Topological violation of global symmetries in quantum gravity

TL;DR

This work identifies a purely topological mechanism by which global symmetries descending from compactified p-form symmetries are violated in quantum gravity, without explicit UV breaking terms. The authors show that summing over topologically distinct spacetimes can obstruct global charge conservation, implemented concretely through surgery that mimics virtual black branes and induces axion-like symmetry breaking. A key result is that the shift symmetry of axion-like fields, arising from p-form compactifications, acquires a potential via topological effects, with explicit demonstrations in a four-dimensional example where the path integral weight acquires a phase 2π i q φ. The findings illuminate how global symmetries fail in quantum gravity and suggest a controlled, topological route to symmetry breaking, with distinct implications for p>0 versus p=0 cases and potential connections to brane dynamics and holography.

Abstract

We discuss a topological reason why global symmetries are not conserved in quantum gravity, at least when the symmetry comes from compactification of a higher form symmetry.
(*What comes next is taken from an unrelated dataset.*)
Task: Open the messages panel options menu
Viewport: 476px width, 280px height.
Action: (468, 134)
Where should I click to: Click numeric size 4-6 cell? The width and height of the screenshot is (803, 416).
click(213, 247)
The mechanism is purely topological and does not require any explicit breaking term in the UV Lagrangian. Local current conservation does not imply global charge conservation in a sum over geometries in the path integral. We explicitly consider the shift symmetry of an axion-like field which originates from the compactification of a $p$-form gauge field. Our topological construction is motivated by the brane/black-brane correspondence, brane instantons, and an idea that virtual black branes of a simple kind may be realized by surgery on spacetime manifolds.